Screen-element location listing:

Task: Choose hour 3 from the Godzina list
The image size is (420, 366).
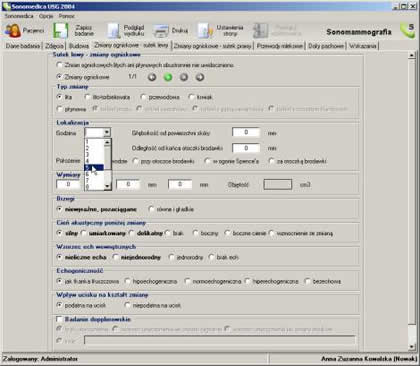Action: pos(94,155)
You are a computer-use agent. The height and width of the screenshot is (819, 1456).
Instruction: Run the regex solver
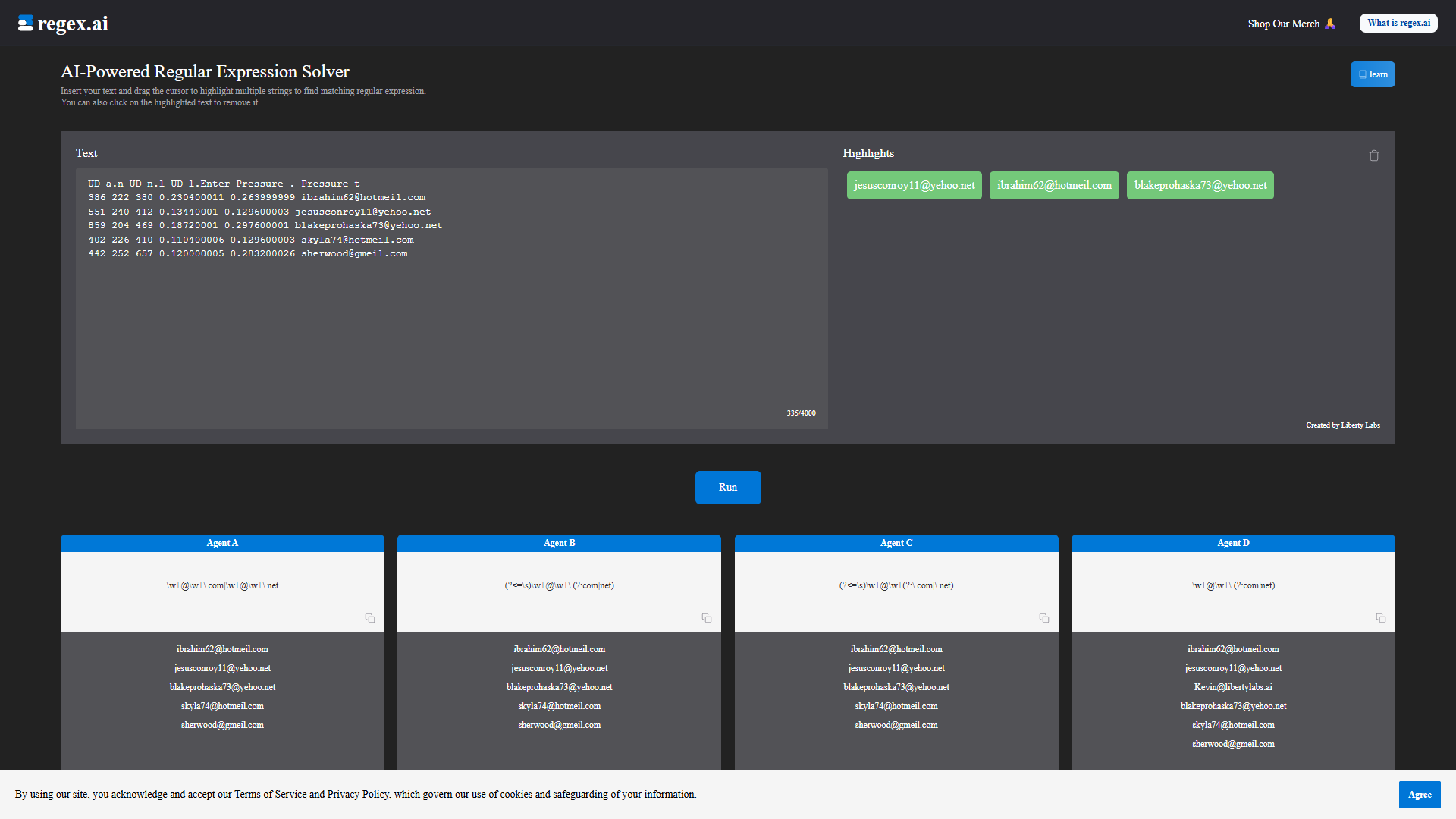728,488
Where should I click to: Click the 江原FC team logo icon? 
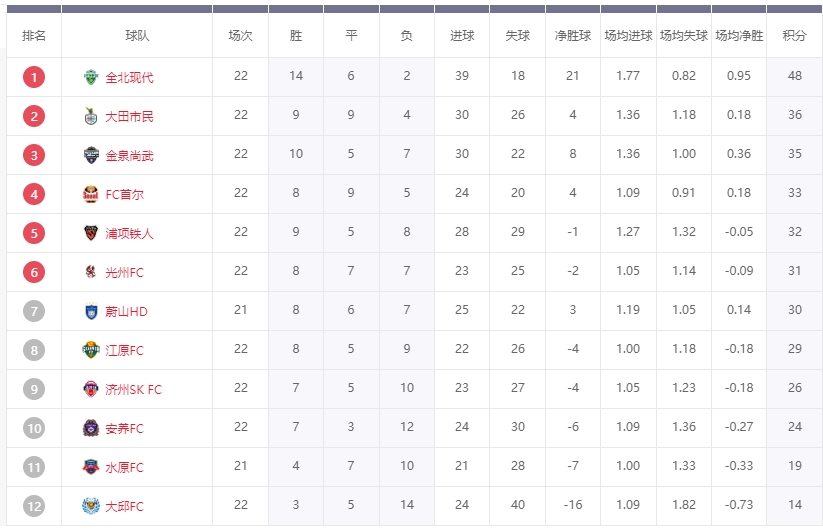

**EXERCISE PROMPT**
Rewrite every line of the listing above as a numbered list. Omit any blank lines and leave out the pictures.

**RESULT OF THE TASK**
1. Task: Choose hour 3 from the Godzina list
2. The image size is (420, 366).
3. Action: pos(94,155)
4. You are a computer-use agent. The height and width of the screenshot is (819, 1456).
5. Instruction: Run the regex solver
6. 728,488
7. Where should I click to: Click the 江原FC team logo icon? 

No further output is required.